También se reduce la autonomía presupuestaria de los países, una vez perdida la soberanía monetaria. Ni se ha ampliado el presupuesto de la UE ni se ha llegado a una armonización fiscal (más allá de determinar la base impositiva, que no la cuota, del impuesto de sociedades), pero los Gobiernos habrán de pasar sus Presupuestos nacionales por el cedazo de la Comisión antes de llevarlos a los respectivos Parlamentos. Un control ex ante, que devalúa la opinión de sus diputados. ¿Qué ocurriría en caso de que éstos expresasen una diferencia sustantiva con los comisarios y sus equipos técnicos?; ¿qué prevalencia le queda a la democracia representativa directa en el caso del instrumento más importante de la política económica de un país?
A cambio del Pacto del Euro, que marca las tendencias en la indexación de los salarios, la centralización de la negociación colectiva, la limitación por ley de los déficits, la edad en la jubilación,... se amplía la cuantía del fondo de rescate de los países con problemas -y de su heredero a partir de junio de 2013, el Mecanismo Europeo de Estabilidad Financiera- y se mejora su flexibilidad: ambos fondos podrán intervenir, excepcionalmente, en el mercado primario dentro de un programa de condicionalidad política, y los países con problemas podrán emitir deuda, que será comprada por sus socios directamente, sin tener que pagar tipos de intereses desorbitados.

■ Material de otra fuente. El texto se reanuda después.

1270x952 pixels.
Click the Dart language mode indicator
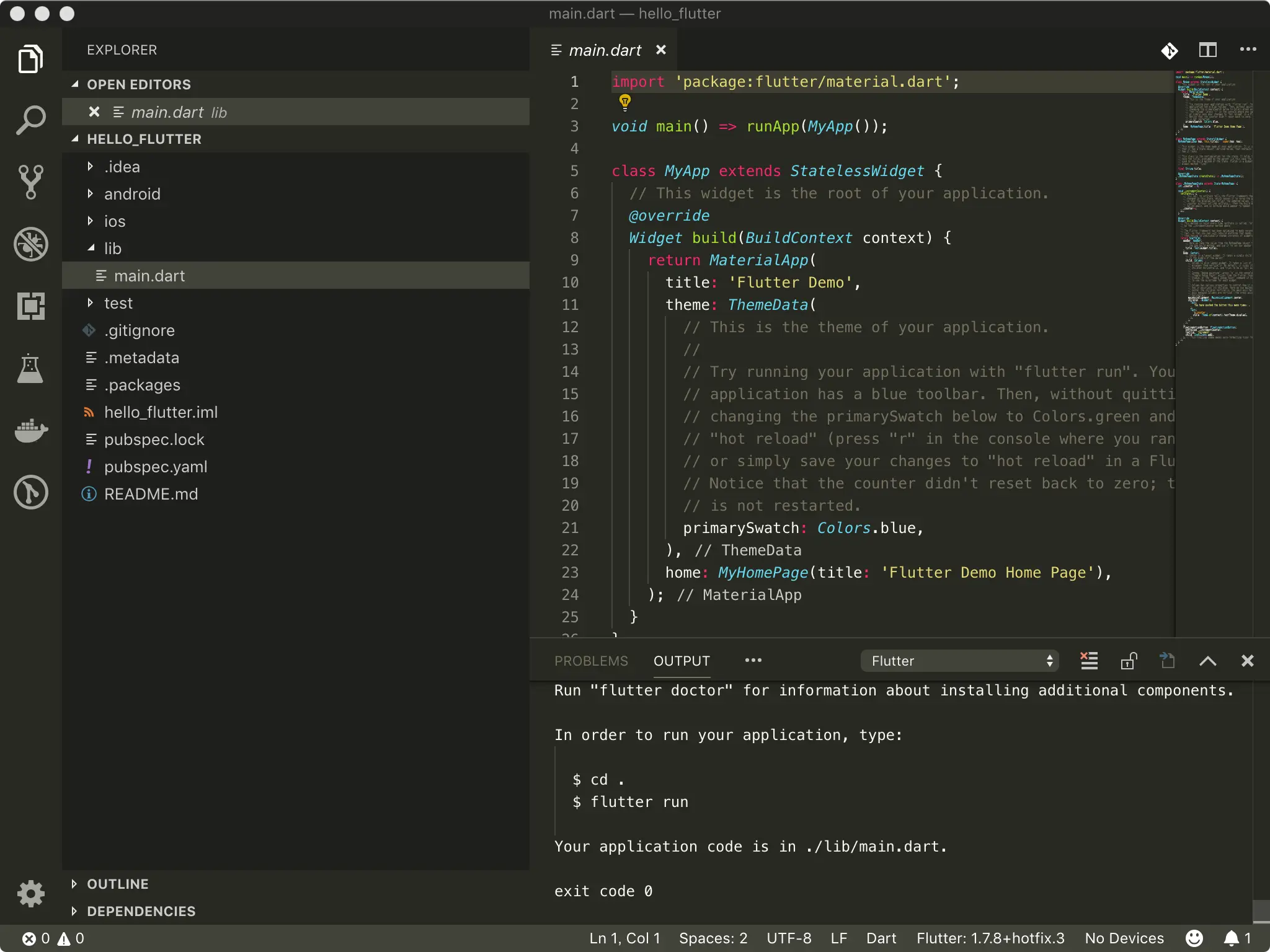point(881,938)
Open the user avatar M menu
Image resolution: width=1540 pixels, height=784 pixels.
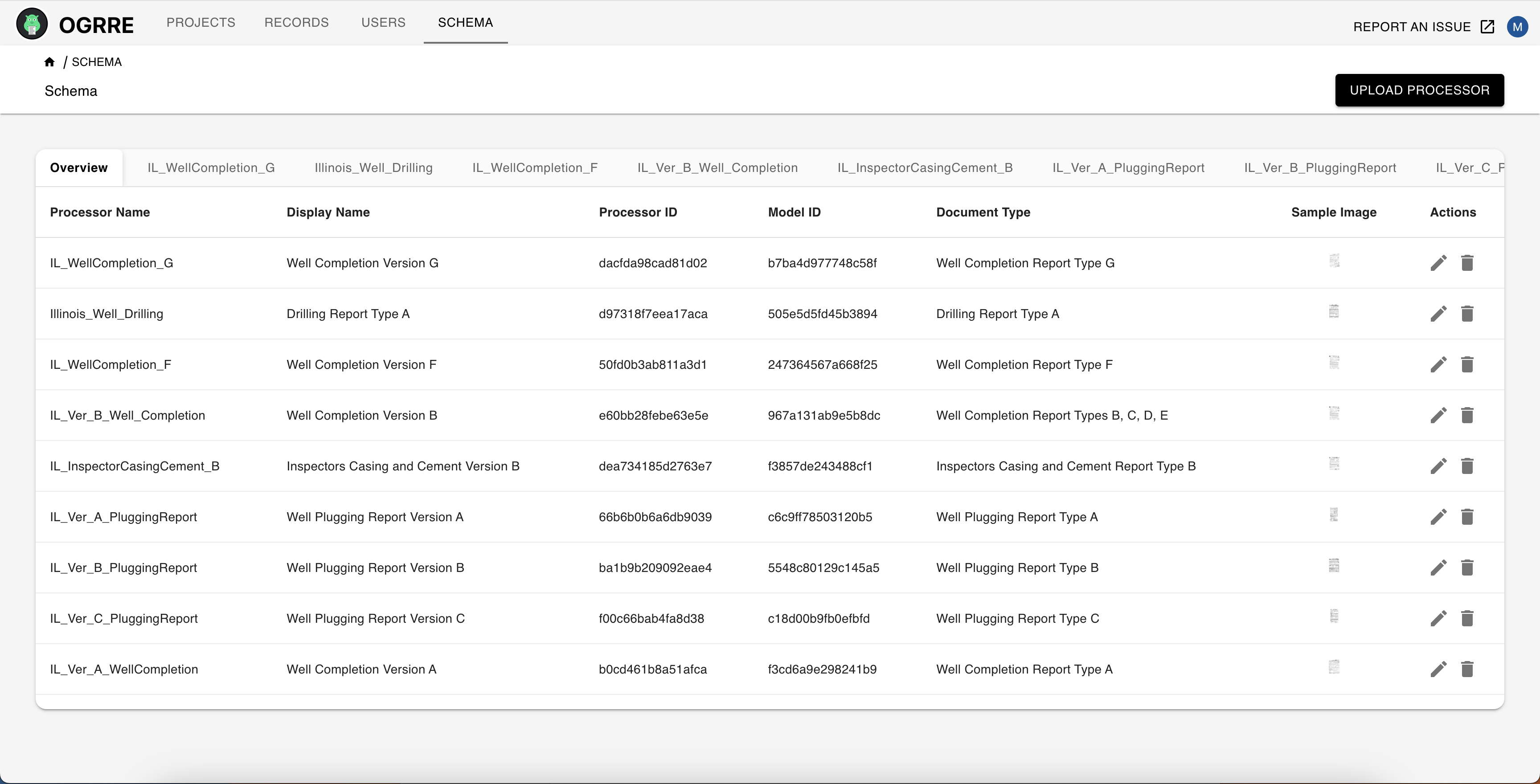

Los líderes europeos no han mencionado en las últimas semanas ni las políticas de crecimiento económico ni las fórmulas para combatir un desempleo que afecta a 23 millones de ciudadanos de la zona. Como escribía el filósofo José Luis Pardo en estas mismas páginas ("Días de invierno", EL PAÍS de 19 de marzo) todo indica que quienes comenzamos nuestra vida en aquella larga noche del franquismo y vivimos con despreocupación la llegada de la democracia terminaremos nuestros días con gobierno económico de la UE pero también con pensiones recortadas, sueldos congelados, empleos precarios, derechos disminuidos y unos servicios públicos deteriorados y debilitados. Esta Europa no es la utopía factible que soñamos.